Zastawa może być sterowana ręcznie lub latać w trybie automatyczny. Przy masie startowej 5,6 kg bezzałogowiec osiąga prędkość maksymalną 83 km/h i pułap około 1000 stóp (304 m). Długotrwałość lotu określono na maksymalnie 80 minut a promień działania to około 10 km, zależnie od ukształtowania terenu.
Szaleństwo, wielka tajemnica jest otwarta! Teraz Rosja się nie wykręci! Drony "Zastawa" Rosja przekazuje siłom DNR i LNR od 2015 roku. Żaden sekret z tego Rosjanie nie robią. Po tym wszystkim, w jakiś sposób trzeba uważać na bandytów Bendera.
Jak na razie jedynymi bandytami i terrorystami sa tam ci co ich wysyła Rosja wiec daruj sobie kremlowska propagandę.
Nie wygląda na ,,zestrzelony". Bardziej jak sprowadzony na ziemię.
Takie drony można kupić na ebayu...
Nie widzę problemu, tureckie drony latają nad Syrią i jest ok, to rosyjskie mogą latać nad Ukrainą :)
A ukraińskie nad Rosją
Czyli jak ktoś ci coś ukradnie to ty też możesz? Przynajmniej według twojej logiki, wyrazy współczucia.
Twoja inteligencja zniewala! Rőżnica jest taka,że w Syrii nikt nie kłamie o obecności turkőw.Odwrotnie ma się sytuacja w Donbasie tam rosjan nie ma przynajmniej według kremla?
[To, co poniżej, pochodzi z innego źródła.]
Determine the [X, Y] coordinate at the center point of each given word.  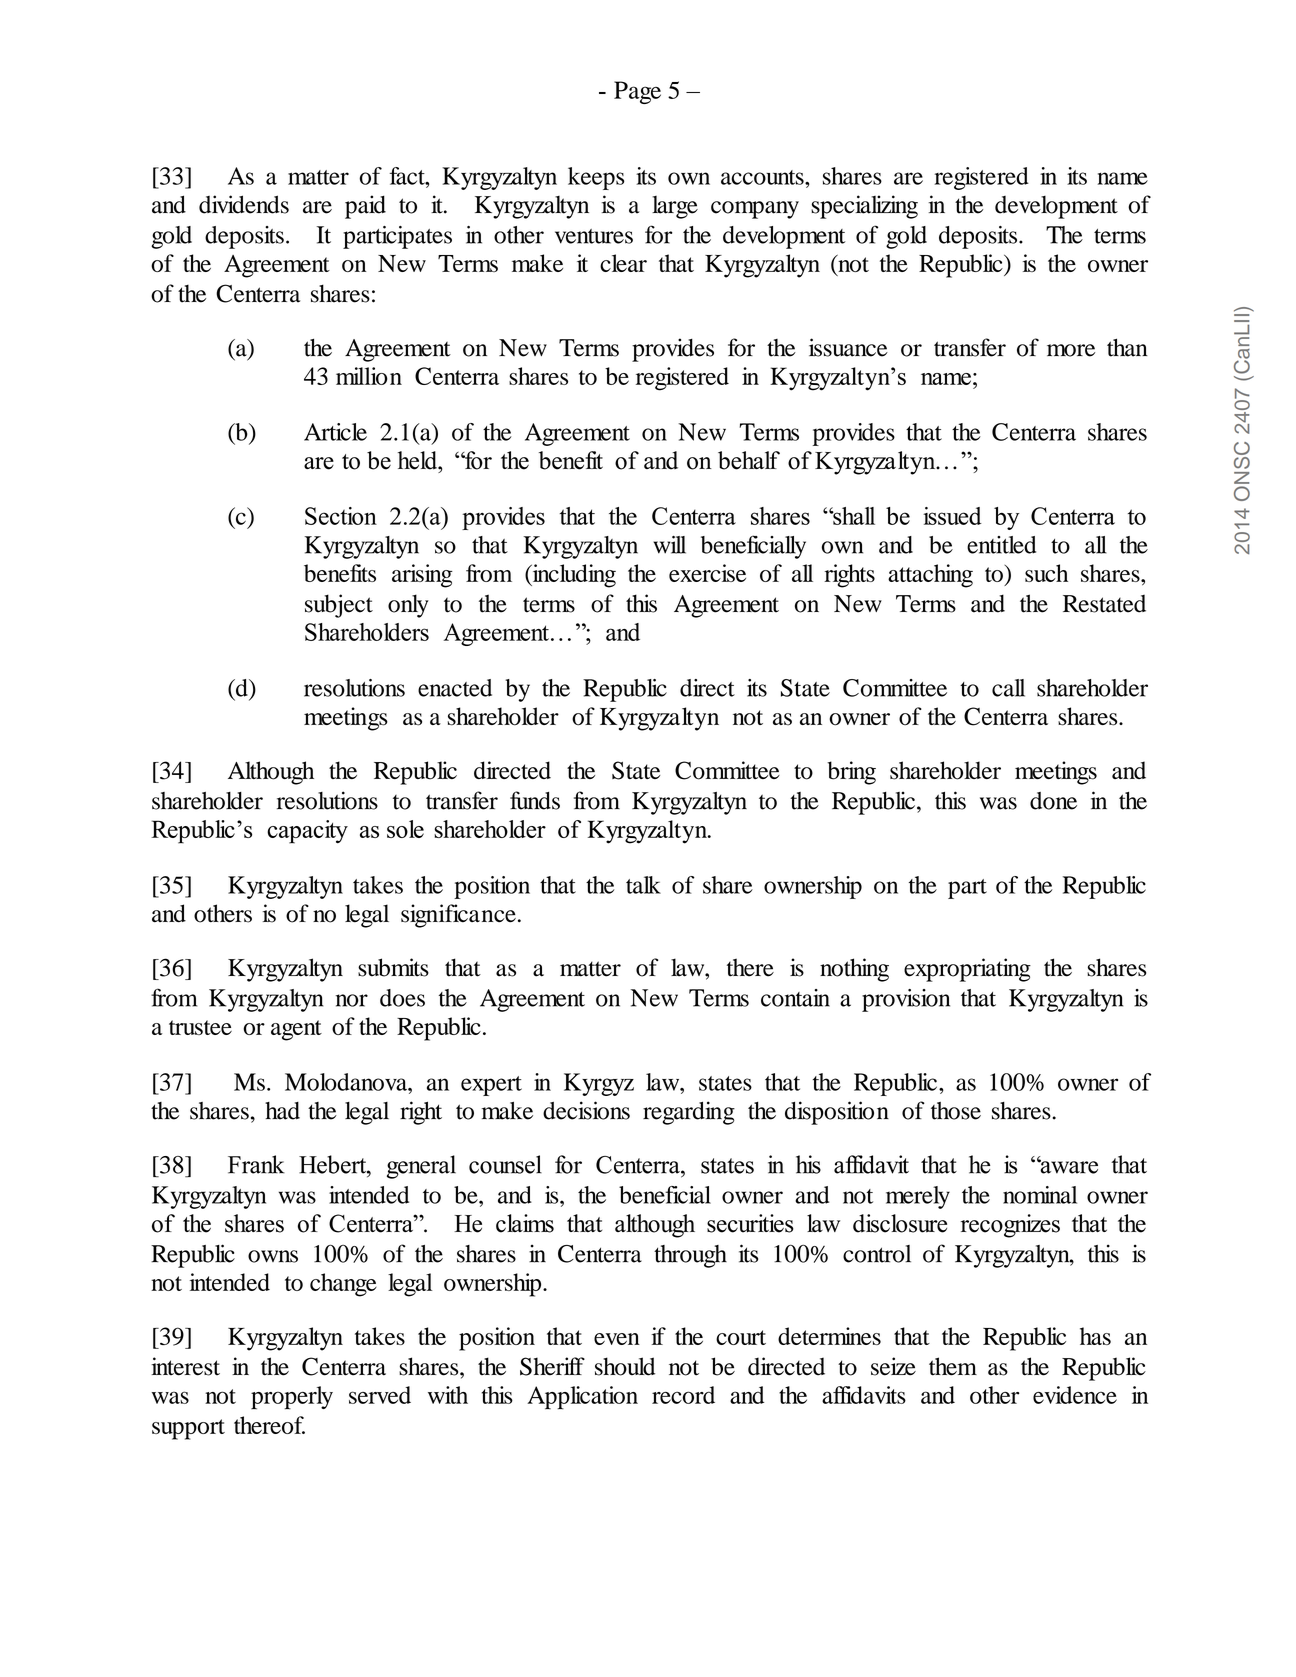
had [282, 1111]
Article [335, 432]
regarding [689, 1113]
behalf [749, 460]
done [1053, 801]
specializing [864, 207]
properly [292, 1398]
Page [637, 92]
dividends [244, 204]
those [956, 1111]
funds [535, 800]
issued [952, 516]
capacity [307, 832]
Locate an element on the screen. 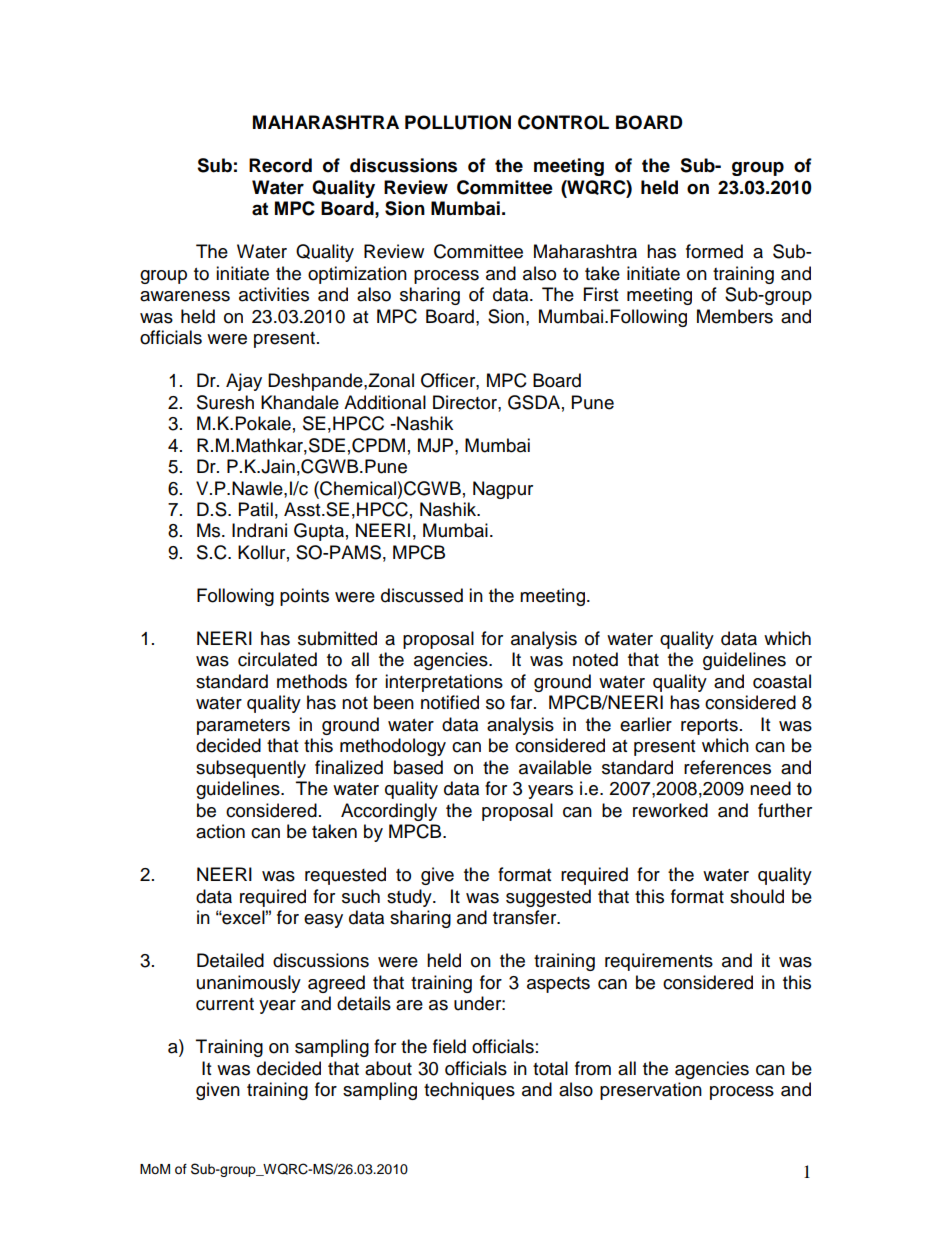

Już prościej się nie da! Chodź w twoim przypadku mam duże wątpliwości!
Ale Turcy się do tego przyznają. Nadal nie widzisz problemu ? To już twój problem
Rozumiem więc że popierasz bandyckie działania Rosji i napaść na Ukraine? Aha, od keidy Syria jest częscią Rosji ??
To powinny USA drony latać nad Kremlem !
W 2014 roku nasz MON odrzucił propozycję zakupu Warmatów i Flyeyów gdyż nie widział potrzeby zastosowania tego typu broni w WP.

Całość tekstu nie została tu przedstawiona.